DUDES DISH: Getting Grilled

True story, I’m a California boy at heart. And there are many days where I would gladly trade surfing the subway for a morning surf session at Trestles followed by some homemade guac with chips and grilled carne asada.

La Dolce Vita.

Well it may be across the continent, but who’s to say I can’t bring a little West Coast to the city that never sleeps. And if I can, you can too…

Possibly the greatest invention since the printing press. While I would love to have a Viking grill there’s just no room in NYC. I do, however, have a fire escape to strap this bad boy onto… and viola, balcony grill.

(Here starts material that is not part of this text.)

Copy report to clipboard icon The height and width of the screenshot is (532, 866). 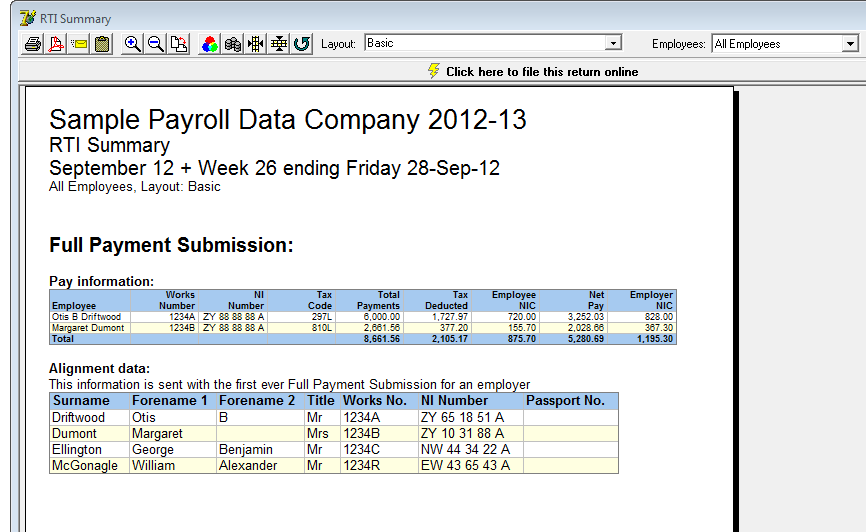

Would a knight go into battle without his armor? Never. So take the opportunity to suit up. Find yourself an apron that speaks to your individual style.

My aunt once told me the first rule of cooking is never to start without a drink in your hand. While I’ve been known to bend a few, this is one rule I strictly abide by. Now pour yourself a couple fingers and see how many sins you can check off with these deadly glasses.

I know, I know. Smoking is bad for you. For this, I defer to a quote by Clement Freud: “If you resolve to give up smoking, drinking and loving, you don’t actually live longer; it just seems longer.” My suggestion – enjoy life with a Partagas Series D no. 4 while slow grilling that steak.

Chances are you’re renting your apartment. And as much as I’m sure your landlord would just love if you illegally drilled a hole in the side of his building to wire some outdoor speakers, there is an easier way to get music outside. I give you Sonos wireless speakers. Let the music play.